**How to complete this task**
Reproduce every line that appears below, precisely and completely.

(Items from a data source)
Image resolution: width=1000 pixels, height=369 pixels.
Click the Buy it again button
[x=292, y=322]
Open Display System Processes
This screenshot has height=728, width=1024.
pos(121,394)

**Completed exercise**
Image resolution: width=1000 pixels, height=369 pixels.
Click the Buy it again button
[x=292, y=322]
Open Display System Processes
This screenshot has height=728, width=1024.
pos(121,394)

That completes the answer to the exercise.